Les deux polymères présentent l’avantage de se ramollir et de s’écouler lorsqu’ils sont chauffés, mais de se solidifier lorsqu’ils refroidissent. Ainsi, en réchauffant la peau synthétique, les chercheurs ont pu accélérer le processus de cicatrisation. À température ambiante, la cicatrisation peut prendre jusqu’à une semaine, mais lorsqu’elle est chauffée à 70 °C, l’auto-alignement et la cicatrisation se produisent en 24 heures environ. Les deux matériaux ont été soigneusement conçus pour avoir des réponses visqueuses et élastiques similaires aux contraintes externes dans une plage de température appropriée.
« La peau aussi est lente à cicatriser. Je me suis coupé le doigt l’autre jour et la cicatrisation n’était pas terminée quatre ou cinq jours plus tard », explique M. Cooper. « Pour nous, le plus important est qu’elle guérisse pour retrouver ses fonctions sans que nous ayons à intervenir ou à faire des efforts.

Des morceaux de peau synthétique sont attirés l’un vers l’autre par magnétisme ; la conductivité électrique revient au fur et à mesure qu’ils guérissent, et la DEL s’allume. Crédit : Bao Group, Stanford U.
Un pas de plus
Avec un prototype réussi, les chercheurs sont allés plus loin, en collaboration avec le professeur Renee Zhao de l’université de Stanford, en ajoutant des matériaux magnétiques à leurs couches de polymères, ce qui a permis à la peau synthétique non seulement de cicatriser, mais aussi de s’auto-assembler à partir de pièces séparées. « En combinant la navigation guidée par champ magnétique et le chauffage par induction », explique Mr Zhao, « nous pourrions être en mesure de construire des robots souples reconfigurables capables de changer de forme et de détecter leur déformation à la demande ».

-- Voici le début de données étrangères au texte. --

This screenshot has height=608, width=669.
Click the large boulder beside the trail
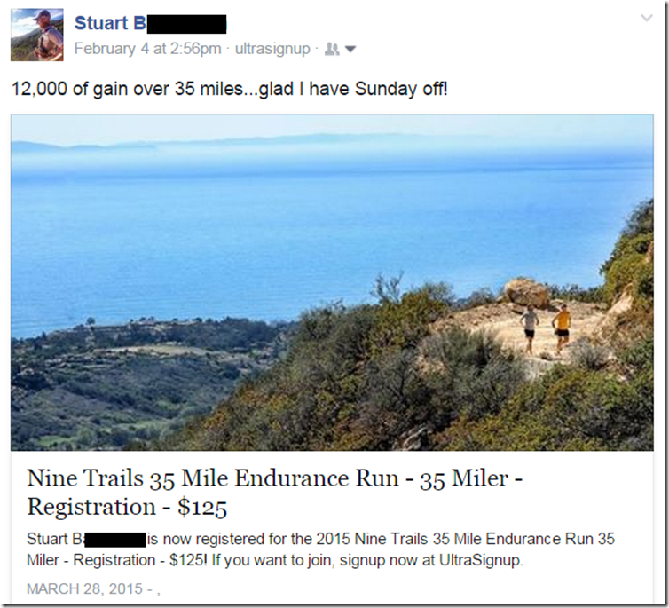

« Notre vision à long terme est de créer des appareils capables de se remettre de dommages extrêmes. Imaginez, par exemple, un appareil qui, une fois déchiré en morceaux et mis en pièces, pourrait se reconstruire de manière autonome », explique M. Cooper en montrant une courte vidéo de plusieurs morceaux de peau synthétique stratifiée immergés dans l’eau. Attirés par le magnétisme, les morceaux se rapprochent les uns des autres et finissent par se reconstituer. Au fur et à mesure qu’ils guérissent, leur conductivité électrique est rétablie, et une diode électroluminescente fixée au sommet du matériau s’allume pour le prouver.
Des morceaux de peau synthétique stratifiée sont immergés dans l’eau. Attirés magnétiquement l’un vers l’autre, les morceaux se réassemblent. Au fur et à mesure de leur cicatrisation, leur conductivité électrique se rétablit et une diode électroluminescente fixée au sommet du matériau s’allume pour le démontrer. Crédit : Bao Group, Université de Stanford
Parmi les prochaines étapes, les chercheurs s’efforceront de rendre les couches aussi fines que possible et de créer des couches aux fonctions variées. Le prototype actuel a été conçu pour détecter la pression, et des couches supplémentaires conçues pour détecter les changements de température ou les déformations pourraient être incluses.
En termes de vision future, l’équipe imagine, potentiellement, des robots qui pourraient être avalés en pièces détachées et s’auto-assembler à l’intérieur du corps pour effectuer des traitements médicaux non invasifs. D’autres applications incluent des peaux électroniques multisensorielles et autocicatrisantes qui s’adaptent aux robots et leur donnent un sens du toucher.